課題の条件: リストのうち、「The width and height of the screenshot is (272, 204).」を含む行から「This screenshot has height=295, width=547.」を含む行まで（両端の行も含む）を、一字一句そのまま書き写してもらえますか？

元資料:
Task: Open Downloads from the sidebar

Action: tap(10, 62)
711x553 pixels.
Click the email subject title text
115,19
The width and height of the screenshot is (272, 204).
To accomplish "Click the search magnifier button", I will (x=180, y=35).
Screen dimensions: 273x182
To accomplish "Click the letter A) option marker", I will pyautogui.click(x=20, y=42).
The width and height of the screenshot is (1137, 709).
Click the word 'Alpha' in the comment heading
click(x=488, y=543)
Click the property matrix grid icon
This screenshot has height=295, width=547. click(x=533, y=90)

...

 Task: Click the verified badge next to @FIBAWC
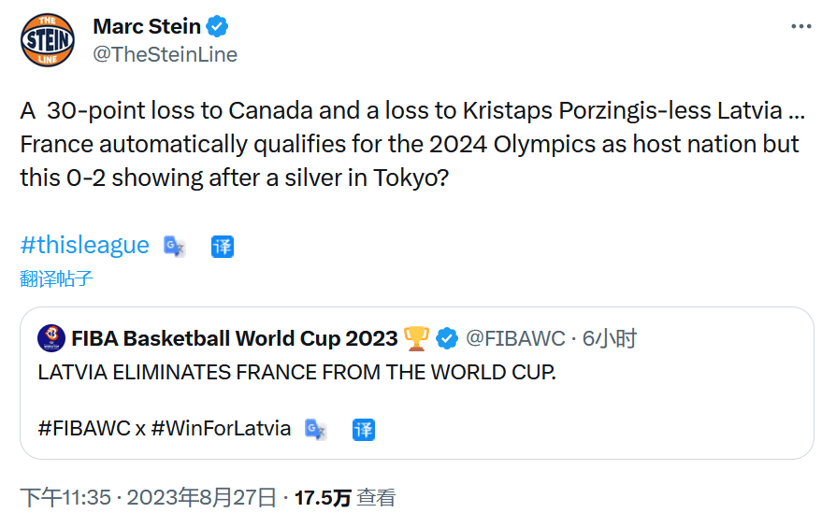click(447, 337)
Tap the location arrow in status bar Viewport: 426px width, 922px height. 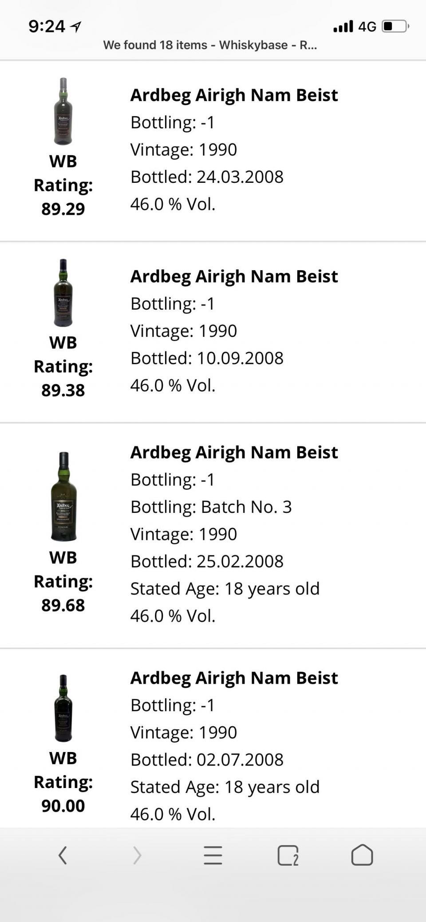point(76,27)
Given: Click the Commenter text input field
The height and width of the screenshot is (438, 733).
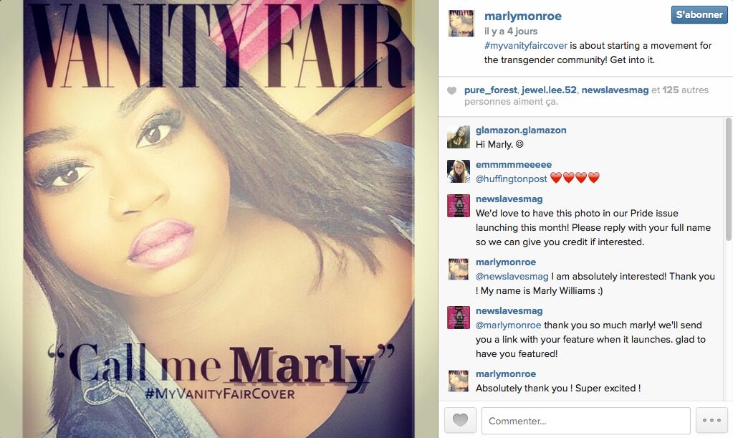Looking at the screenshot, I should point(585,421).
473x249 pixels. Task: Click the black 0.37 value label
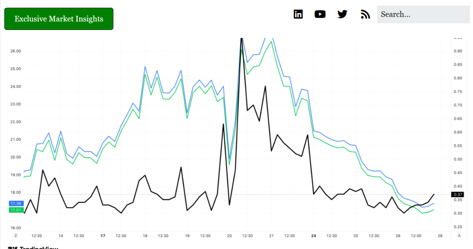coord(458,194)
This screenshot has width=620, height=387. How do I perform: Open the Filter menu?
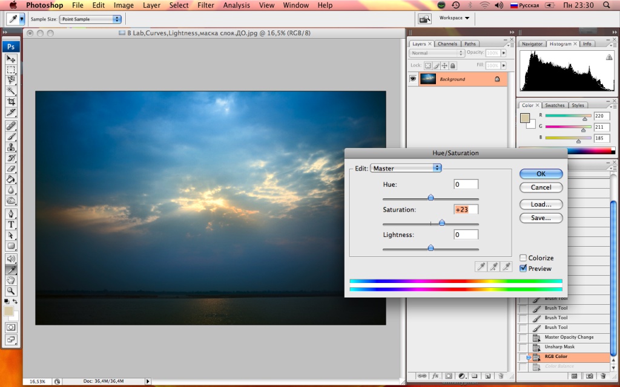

---

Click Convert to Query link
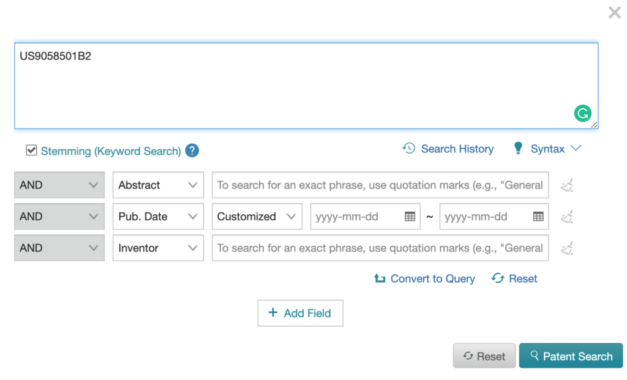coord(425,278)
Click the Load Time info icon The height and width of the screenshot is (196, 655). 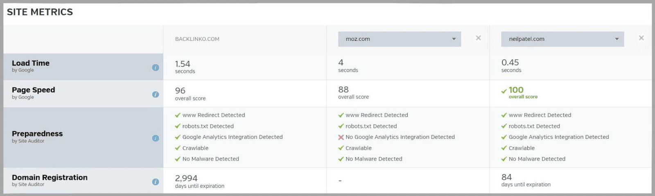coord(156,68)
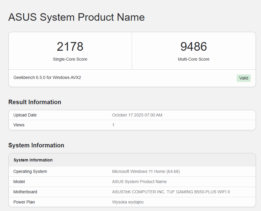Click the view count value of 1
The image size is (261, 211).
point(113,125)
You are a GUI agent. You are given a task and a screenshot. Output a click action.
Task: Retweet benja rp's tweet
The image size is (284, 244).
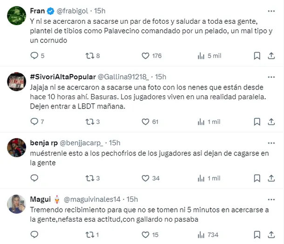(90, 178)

完成した課題:
The width and height of the screenshot is (272, 204).
To accomplish "Click the search magnifier button", I will (x=180, y=35).
Screen dimensions: 273x182
To accomplish "Click the letter A) option marker", I will pyautogui.click(x=20, y=42).
The width and height of the screenshot is (1137, 709).
Click the word 'Alpha' in the comment heading
click(x=488, y=543)
Click the property matrix grid icon
This screenshot has height=295, width=547. click(x=533, y=90)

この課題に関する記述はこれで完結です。